During renewal, many people are struck by the presence of God through Christians and the boldness (not the pushiness or nastiness) of their witness—and desire to learn more.  And many of those, when they understand the message of the gospel, repent and entrust themselves to Jesus.  During times of renewal, there are many inquirers at meetings like this, interest to learn more is high, and real decisions for Jesus are a stream—not a trickle (MILLIONS IN 1967-75; EARLY XENOS GROWTH). 

But even when God is manifesting himself in such a powerful way, there are still those who close their hearts to this and mock Jesus’ followers.  God shows people their spiritual need and presses in on them about Jesus—and people (including friends and family members) divide over him.  (Of course, some of those who initially respond negatively later get converted—like Paul!)  What becomes rare during renewal is indifference.  Let’s pray that God will empower us to see this kind of polarized response!

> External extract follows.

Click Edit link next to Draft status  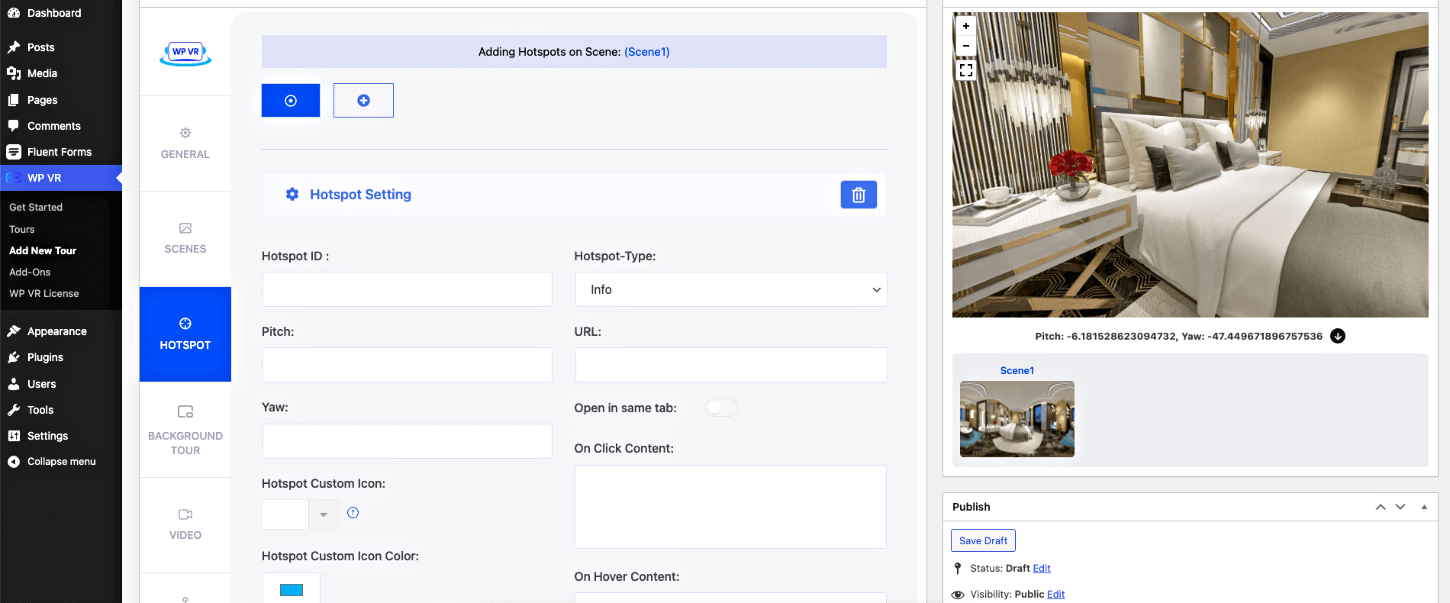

How does hearing about this affect you?  Do you relate to it in your current spiritual experience?  Praise God, and pray that he will enable you to be a catalyst for others.  Does it remind you of when you/we were in a state of spiritual renewal, and does it make you want to return to this state?  Good!  Let’s pray for it—for our own renewal, and that God will empower us to speak of it to others!  Is it totally foreign to you?  Then you may not know Christ, even if you have been a church-goer (including at Xenos) for your whole life.  Tell Jesus that you don’t have this spiritual reality, and ask him to forgive you and give you his Holy Spirit!

1 From Tim Keller, Prayer, p.23.  “Jeremiah Calvin Lanphier was a layman in the North Dutch Reformed Church on Fulton Street in New York. He decided to hold a prayer meeting at noon on Wednesdays for businessmen who worked in the immediate neighborhood.  The first meeting was held on September 23, 1857. The first person to join Lanphier was half an hour late; several others came even later. But the meeting quickly grew, and one month later they decided to meet daily. Within months, newspapers estimated that 10,000 were gathering every noon to pray. By May 1858, about 50,000 new people had joined the churches, out of a city population of roughly 800,000. It started with one man, and then a small group, who wanted to pray.”